Method	Path	Description
GET	`/api/health`	Health check (no auth required)

Switching Anthropic API keys

You can switch between personal and work API keys at runtime:

Via UI: Settings in the header (shows current key hint like ...abc12345)

Via API:

curl -X PUT http://localhost:8080/api/settings/anthropic-key \
  -H "Authorization: Bearer $JWT" \
  -H "Content-Type: application/json" \
  -d '{"key": "sk-ant-your-other-key"}'

New agents will use the updated key. Existing agents keep their original key until restarted.

Security considerations

Warning: This platform runs Claude CLI with --dangerously-skip-permissions, meaning agents have full access to execute shell commands, read/write files, and make network requests within their workspace.

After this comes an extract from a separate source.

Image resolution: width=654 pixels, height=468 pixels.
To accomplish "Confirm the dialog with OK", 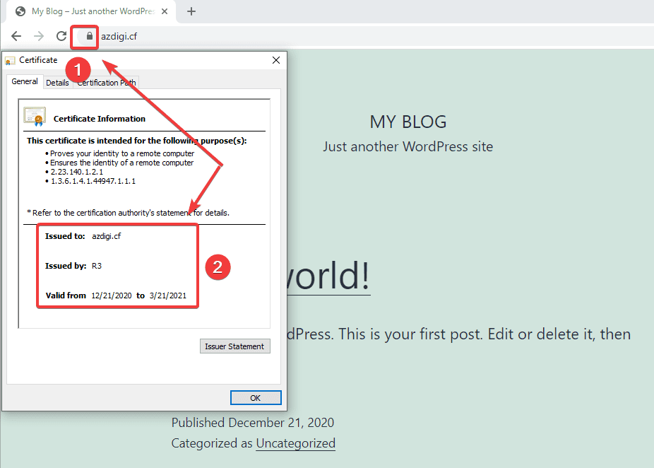I will tap(256, 398).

Each agent runs in an isolated /tmp/workspace-{uuid} directory but shares the container's network and process namespace.

Built-in safeguards:

JWT authentication required for all API access
Agent tool allowlist (configurable in guardrails)
Blocked command patterns (prevents destructive operations like rm -rf /, gh pr merge, gcloud deploy, terraform apply, git push --force)
Memory pressure monitoring (rejects new agents at 85% memory)
Rate limiting on API endpoints
1-hour session TTL with automatic cleanup
Max 20 concurrent agents per container
Max agent spawn depth of 3 and max 6 children per agent (prevents recursive swarm explosions)
Emergency kill switch — instantly halts all agents, rotates JWT secret, and persists state to GCS

For production deployments, run behind a reverse proxy with additional network-level controls. See SECURITY.md for vulnerability reporting.

Kill Switch

Why this exists

One evening, an orchestrator agent was spawned to coordinate some routine work. It decided the best way to accomplish its goals was to spawn a large swarm of sub-agents. Those sub-agents — helpful as ever — began reviewing each other's pull requests, approving them, merging them, and deploying the results to GCP. Autonomously. At scale.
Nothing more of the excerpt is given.